=== Information given ===

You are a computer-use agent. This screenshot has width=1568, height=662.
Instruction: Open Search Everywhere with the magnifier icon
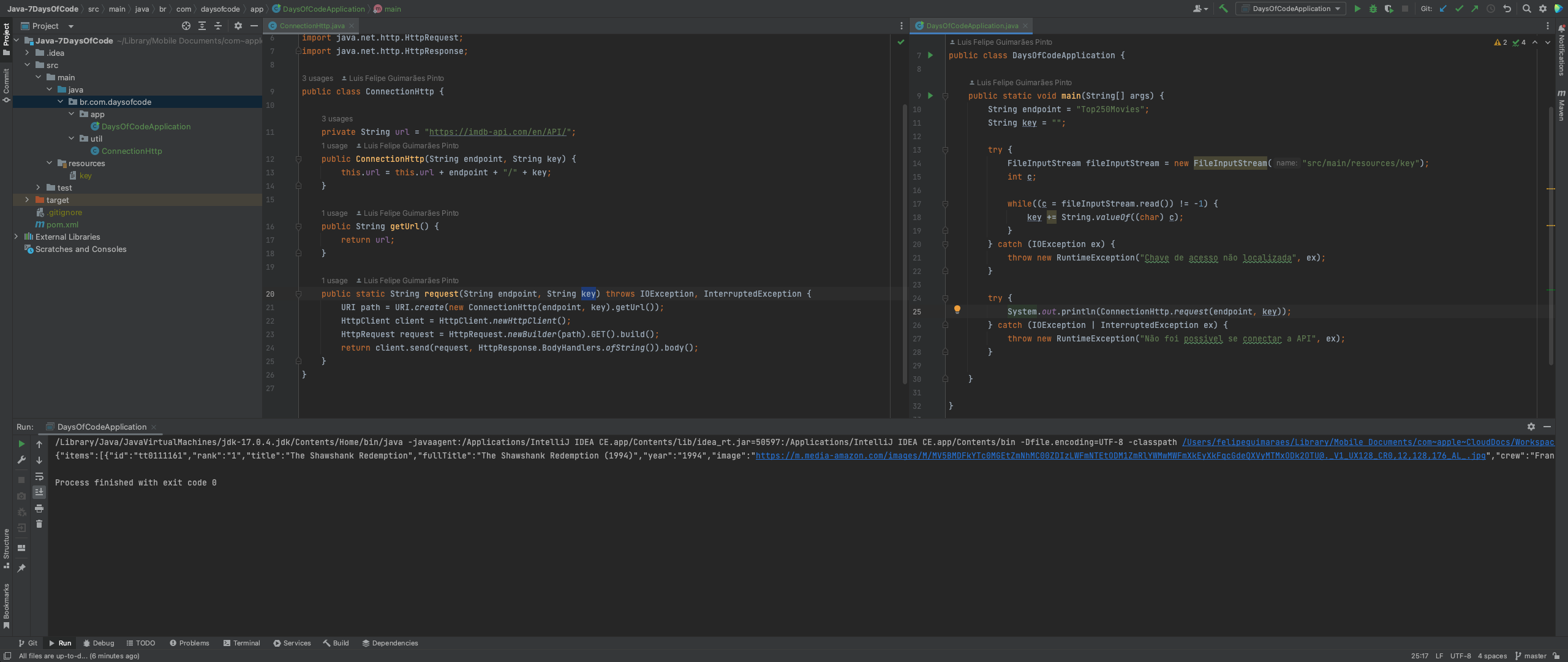tap(1526, 9)
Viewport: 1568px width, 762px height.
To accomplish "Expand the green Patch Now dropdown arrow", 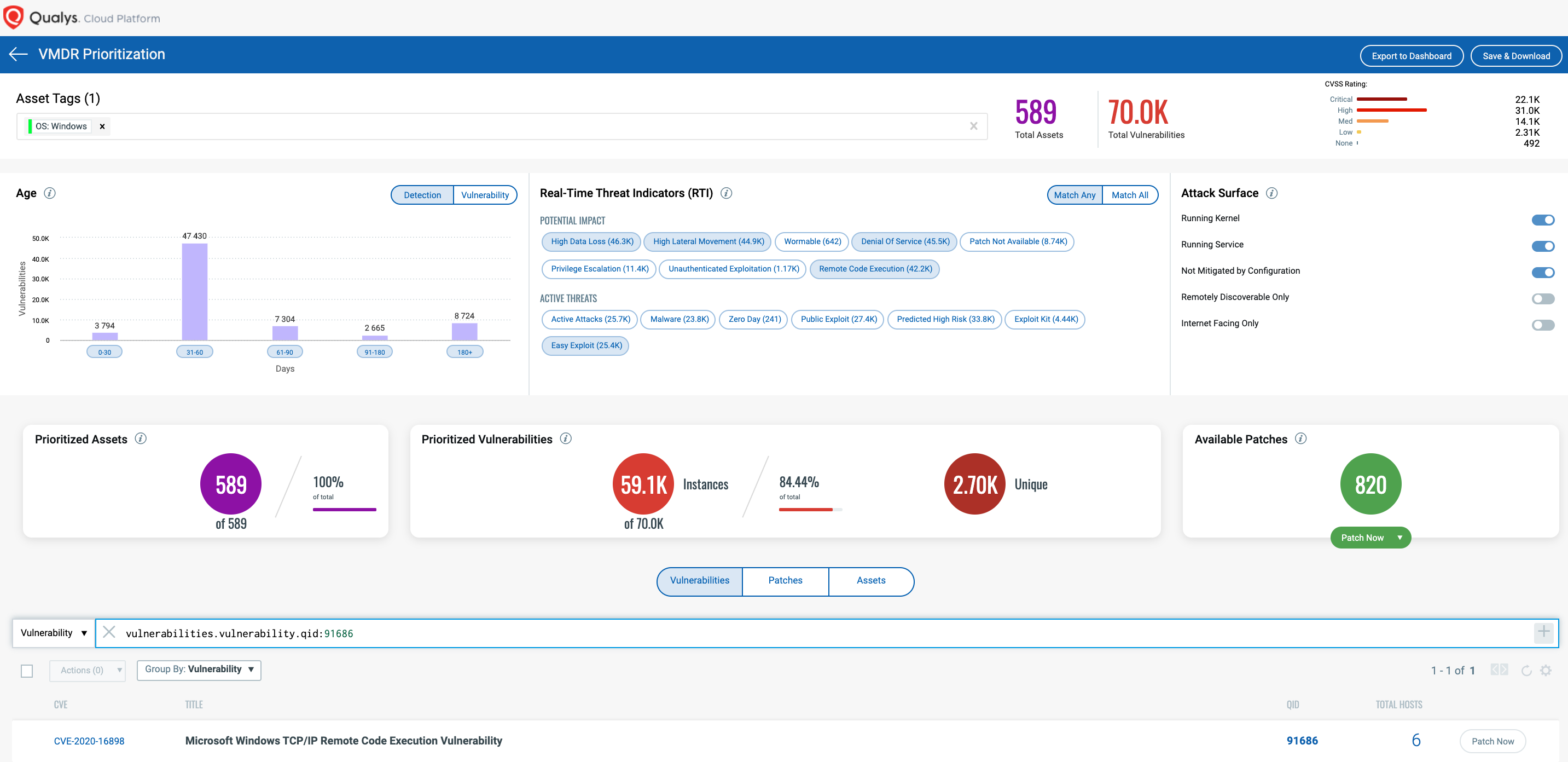I will pos(1399,537).

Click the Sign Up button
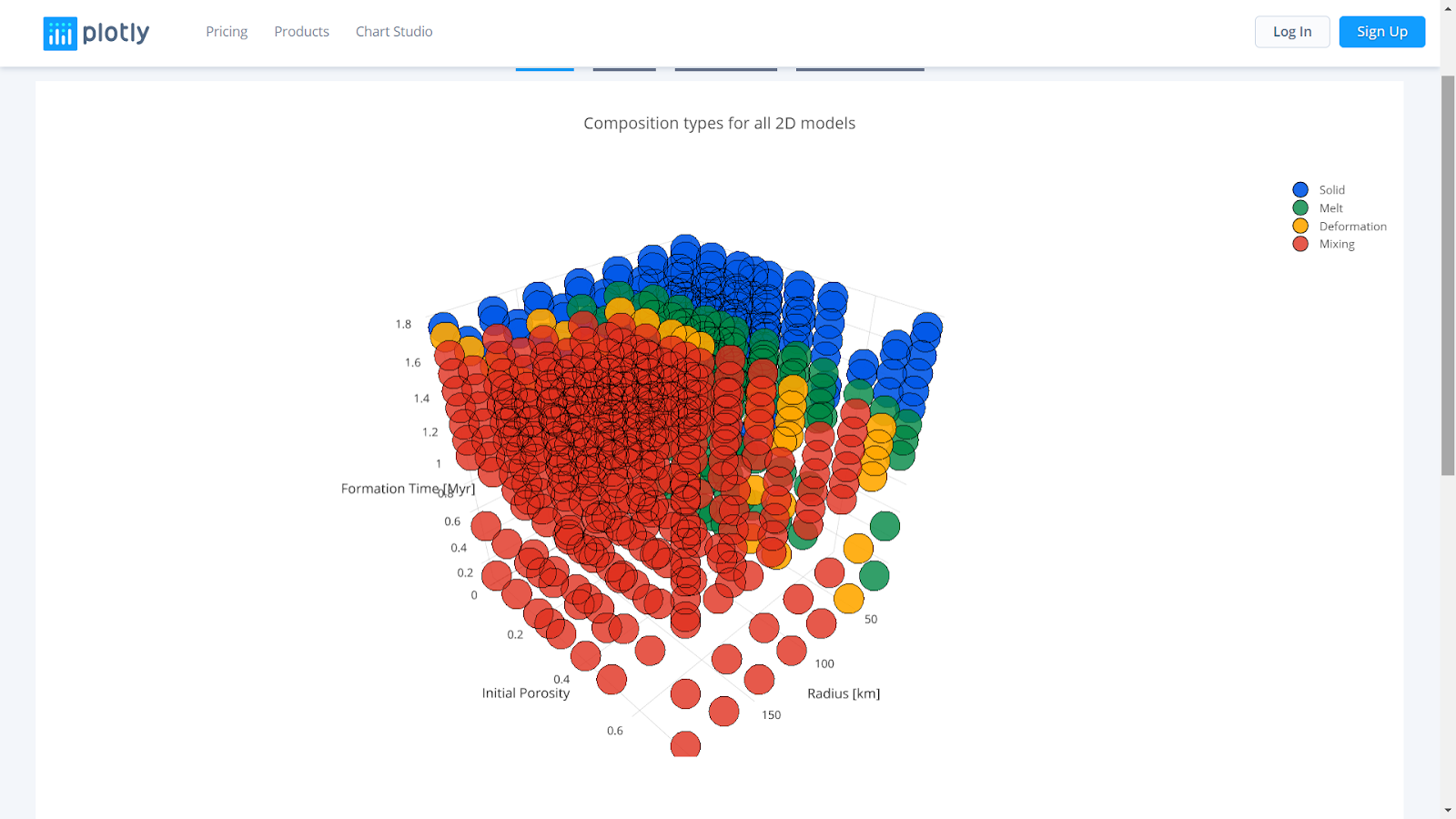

===

### To do
Return every line of the records in which the word "width" is found.

### Solved exercise
You are a computer-use agent. This screenshot has width=1568, height=662.
Viewport: 1568px width, 762px height.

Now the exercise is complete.